Slip op. at 39. Try as they might, it's impossible for plaintiffs to reduce individualized physician prescription decisions to a classwide statistical model:
[T]he record in this case demonstrates why the use of spending on fraudulent off-label detailing as a means to ascertain the number of prescriptions subject to the fraud is flawed. Significantly, the testimony of the prescribing physicians for the . . . subclass representatives indicates that only one of them . . . was ever detailed by defendants about Neurontin. . . . Even if this hurdle could be overcome, [the expert's] analysis does not take into account any other factors that may have led doctors’ to prescribe Neurontin for off-label indications.

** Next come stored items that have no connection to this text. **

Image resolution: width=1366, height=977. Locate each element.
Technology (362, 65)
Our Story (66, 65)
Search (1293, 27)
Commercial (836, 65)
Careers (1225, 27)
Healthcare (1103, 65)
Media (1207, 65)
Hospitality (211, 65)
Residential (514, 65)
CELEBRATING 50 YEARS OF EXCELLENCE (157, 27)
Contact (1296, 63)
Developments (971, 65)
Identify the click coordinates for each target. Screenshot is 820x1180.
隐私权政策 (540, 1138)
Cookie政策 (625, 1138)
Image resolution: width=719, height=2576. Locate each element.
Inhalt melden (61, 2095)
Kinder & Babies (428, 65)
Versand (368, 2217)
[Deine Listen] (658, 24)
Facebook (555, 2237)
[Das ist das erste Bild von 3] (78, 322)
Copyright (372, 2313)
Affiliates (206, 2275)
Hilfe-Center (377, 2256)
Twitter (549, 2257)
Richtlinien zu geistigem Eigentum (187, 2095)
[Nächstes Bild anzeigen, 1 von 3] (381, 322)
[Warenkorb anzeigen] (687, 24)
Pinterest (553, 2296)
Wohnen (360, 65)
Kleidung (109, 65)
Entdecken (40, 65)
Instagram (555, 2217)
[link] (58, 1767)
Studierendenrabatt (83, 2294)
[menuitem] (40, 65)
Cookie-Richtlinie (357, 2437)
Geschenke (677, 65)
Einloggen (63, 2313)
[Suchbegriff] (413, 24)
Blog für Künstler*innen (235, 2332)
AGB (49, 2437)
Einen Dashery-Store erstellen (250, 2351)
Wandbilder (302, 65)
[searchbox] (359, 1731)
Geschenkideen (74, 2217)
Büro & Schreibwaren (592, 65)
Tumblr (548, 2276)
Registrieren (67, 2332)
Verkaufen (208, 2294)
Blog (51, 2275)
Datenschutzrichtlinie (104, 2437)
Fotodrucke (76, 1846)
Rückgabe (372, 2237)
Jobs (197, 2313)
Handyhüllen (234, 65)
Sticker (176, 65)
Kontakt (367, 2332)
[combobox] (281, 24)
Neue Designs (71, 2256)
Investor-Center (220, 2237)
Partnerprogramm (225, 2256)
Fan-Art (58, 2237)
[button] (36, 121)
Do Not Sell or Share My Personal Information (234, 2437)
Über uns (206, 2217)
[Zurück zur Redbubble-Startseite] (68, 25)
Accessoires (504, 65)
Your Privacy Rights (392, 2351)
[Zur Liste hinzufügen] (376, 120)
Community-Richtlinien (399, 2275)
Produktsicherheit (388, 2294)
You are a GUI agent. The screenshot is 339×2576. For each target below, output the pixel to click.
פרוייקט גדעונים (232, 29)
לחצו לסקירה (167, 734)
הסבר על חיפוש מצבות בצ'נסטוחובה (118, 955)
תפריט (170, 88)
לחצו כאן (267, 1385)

The deposition testimony of the doctors for the . . . class representatives shows that their decisions to prescribe Neurontin resulted from a wide variety of influences unrelated to the three components of defendants’ alleged fraud.
Slip op. at 40-41.
And the third-party payor class failed as well - for the reasons stated by the New Jersey Supreme Court in Operating Engineers - because "TPPs exhibit a great degree of heterogeneity." Slip op. at 46. Tautological statistics assuming what plaintiffs purported to prove failed again, and plaintiffs could "not present the court with an acceptable form of common proof. Slip op. at 50.
Thus, even where plaintiffs had pleaded "blatantly illegal off-label promotion activities for which [defendants] have been criminally sanctioned," slip op. at 50, individual litigation, and not class actions, were the means for prosecuting any legitimate claims that might be out there.
It doesn't take an Einstein to conclude where further pursuit of this sort of class action is headed.